Mark:If we kind of do a little bit of a timewarp, 1990 would have been an okay time. Telnet, however, even though we see this on devices still today, IZON being an example, Telnet should never be used as any kind of remote access mechanism for any of these IoT devices and especially in the IZON case not to upgrade firmware. So, there’s a lot of best practices and again a lot of these people that are manufacturing products, they have the best of intentions, they’re not malicious, they’re not dumb, they just don’t know the nuances of security.
And so, I think Build it Securely will be a bridge between the gap of that lack of knowledge, but also giving them a vehicle to work with researchers in a creative way and a way that actually lets us kind of endear ourselves to vendors rather than kind of make it a bad experience where they might feel either challenged or they might feel like we’re calling them out. We want to make it about the research, about the expertise that we can lend to a situation because we do this because we’re passionate, not necessarily because we want to make a lot of money and we want to show vendors that we are here to help them and not just hurt them.
Tim:And we don’t know now whatwill be as obvious as Telnet is now because there are things that will break.
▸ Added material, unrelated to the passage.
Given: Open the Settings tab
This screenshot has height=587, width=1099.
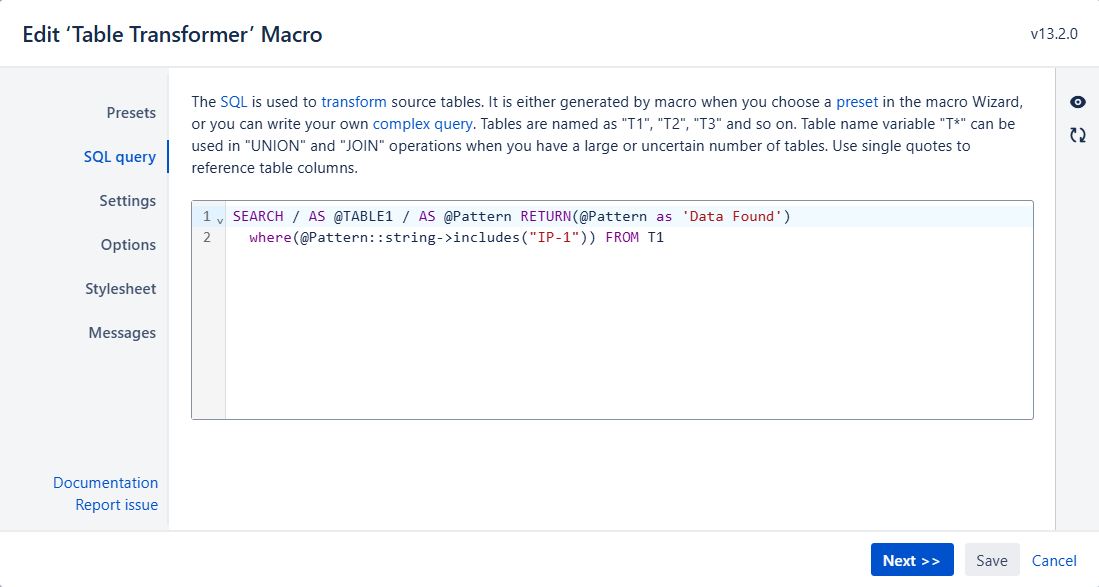Looking at the screenshot, I should tap(127, 201).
Mark:Sure. There’s always going to be things that are going to break. There’s always going to be – we saw the UPnP flaw a couple of years ago that affected a ton of internet-enabled devices. You can’t always forecast those things, but there are a lot of best practices that we can do right now we know that are good ideas or bad ideas. And if we can point people in the right direction, I think that they’re going to pick up on it and if we start helping the little companies that we can talk directly to the founders rather than having to go up a chain of command 12-deep, I think we can make a lot of impact and actually help people that are coming to market for the first time and have a lot of energy and passion for what they’re doing. And if we can really bring security to that mechanism as well, we’re going to have products that we want to buy on Kickstarter, we want to have them be secure, we don’t want to waste our money, why not help them get out the door in the most secure way possible.